In a head-to-head comparison, fixed doses of bictegravir, emtricitabine, and tenofovir alafenamide (Biktarvy) or dolutegravir, emtricitabine, and tenofovir disoproxil fumarate were both able to control HIV in the vast majority of patients (95% versus 91%, P=0.21), reported Anchalee Avihingsanon, MD, PhD, of the Thai Red Cross AIDS Research Center in Bangkok.

But bictegravir-based therapy was superior in suppressing HBV at 48 weeks, Avihingsanon said in her presentation at the International AIDS Conference.

Among 241 adults co-infected with HIV-1/HBV who initiated first-line antiviral therapy, 63% of patients on bictegravir-based regimens reduced HBV DNA levels to less than 29 IU/mL compared to 43.4% of patients on dolutegravir-based regimens (P=0.0023).

She called the bictegravir-based regimen “a safe and effective treatment” for this patient population, adding that both treatment options were well tolerated in ALLIANCE.

Avihingsanon noted that twice as many patients taking the bictegravir formulation had hepatitis B surface antigen (HBsAg) seroconversion compared to patients taking dolutegravir therapy (23% versus 11%), although the difference was not statistical reached significance.

By week 48, liver enzymes had normalized in 73.3% of patients on bictegravir compared to 55.3% of patients on dolutegravir (P<0.05), she reported.

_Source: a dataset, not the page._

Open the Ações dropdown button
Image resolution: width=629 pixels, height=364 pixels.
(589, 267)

“Chronic hepatitis B affects about 8% of people living with HIV, and the HIV/hepatitis B virus co-infection rate can reach 25% in areas where both viruses are endemic,” Avihingsanon said, adding that these patients are a have higher risk of cirrhosis and liver cancer than people with HBV infection alone.

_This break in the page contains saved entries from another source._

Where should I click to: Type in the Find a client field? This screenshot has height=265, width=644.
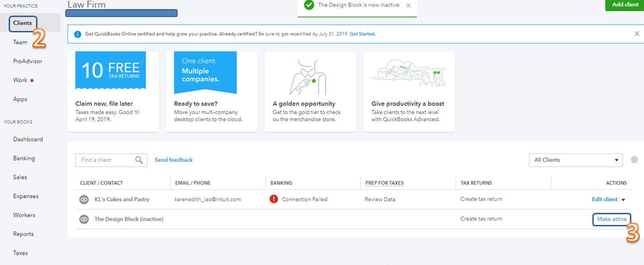click(x=103, y=160)
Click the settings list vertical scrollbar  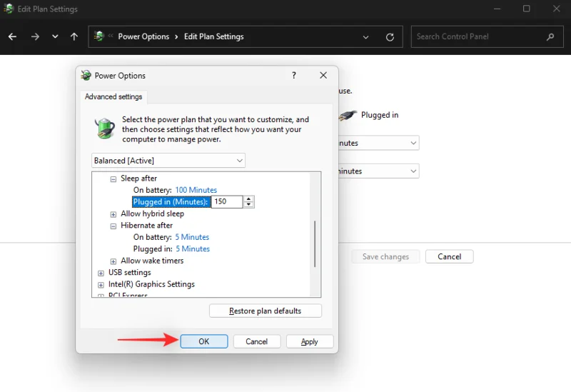pyautogui.click(x=315, y=243)
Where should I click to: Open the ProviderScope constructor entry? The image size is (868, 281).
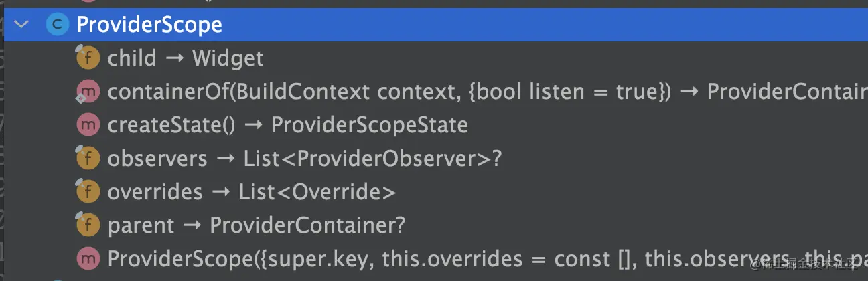[402, 258]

People with these coinfections should receive treatment to suppress both viruses, she stressed.

Current international guidelines recommend the following:

  • Before starting antiretroviral therapy, all individuals who test positive for HBsAg should be tested for HBV DNA with a quantitative assay to determine the extent of HBV replication
  • Because emtricitabine, lamivudine and tenofovir disoproxil fumarate have anti-HIV and HBV activity, when HBV or HIV treatment is required, antiretroviral therapy with the combination of tenofovir/emtricitabine or tenofovir/lamivudine as the backbone of a nucleoside analogue reverse transcriptase inhibitor should be initiated fully suppressive antiretroviral regimen should be initiated
  • When HBV treatment is required and tenofovir is unsafe to use, entecavir is the recommended alternative treatment option in addition to a fully suppressive antiretroviral regimen

Avihingsanon noted that both tenofovir disoproxil fumarate and tenofovir alafenamide are approved for treatment combinations, but until the ALLIANCE trial, regimens containing these nucleotide reverse transcriptase inhibitors had not been compared in a clinical trial with subjects with the co-infection who initiate treatment.

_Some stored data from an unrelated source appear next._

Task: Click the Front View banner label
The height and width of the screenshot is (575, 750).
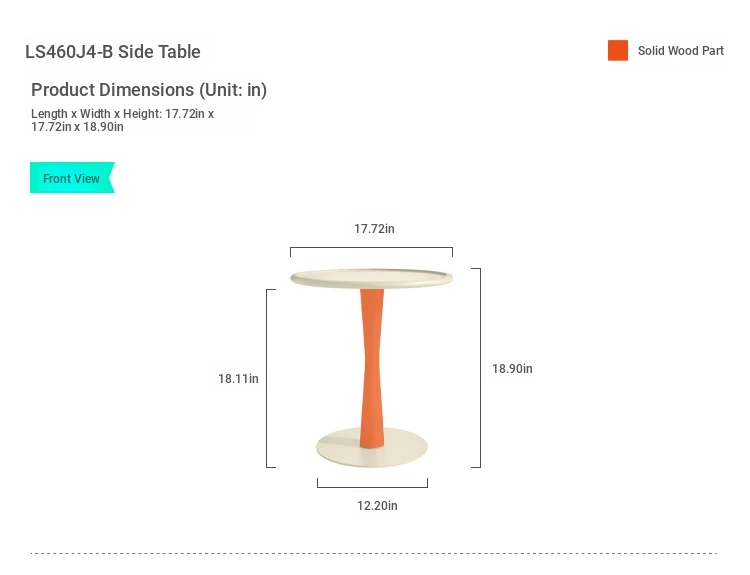Action: point(71,178)
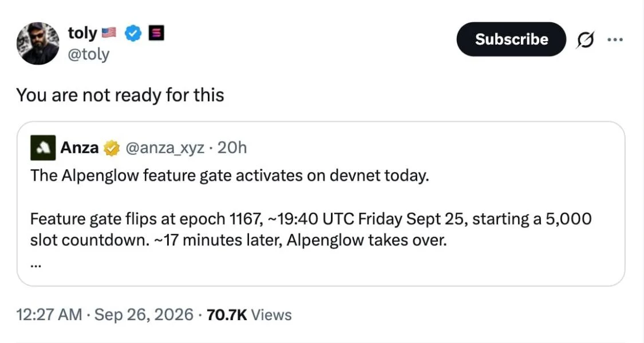644x343 pixels.
Task: Click Anza's gold verified badge
Action: 111,148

ALLIANCE recruited patients internationally, but most heavily in Thailand, China and Malaysia (88% of participants were Asian). The mean age of the patients in the study was 32 years. Only 9% of patients on bictegravir were female at birth, as was 2% of patients in the dolutegravir arm. Mean CD4-positive cell counts were approximately 240 cells/ml.

To be eligible for the study, HIV viral load at diagnosis had to be at least 500 copies/mL, HBV DNA at least 2,000 IU/mL, and patients had to have good renal function.

  • author['full_name']

    Ed Susman is a freelance medical writer based in Fort Pierce, Florida, USA.

disclosure

The study was funded by Gilead Sciences.

Avihingsanon stated that they have no relevant financial conflicts of interest.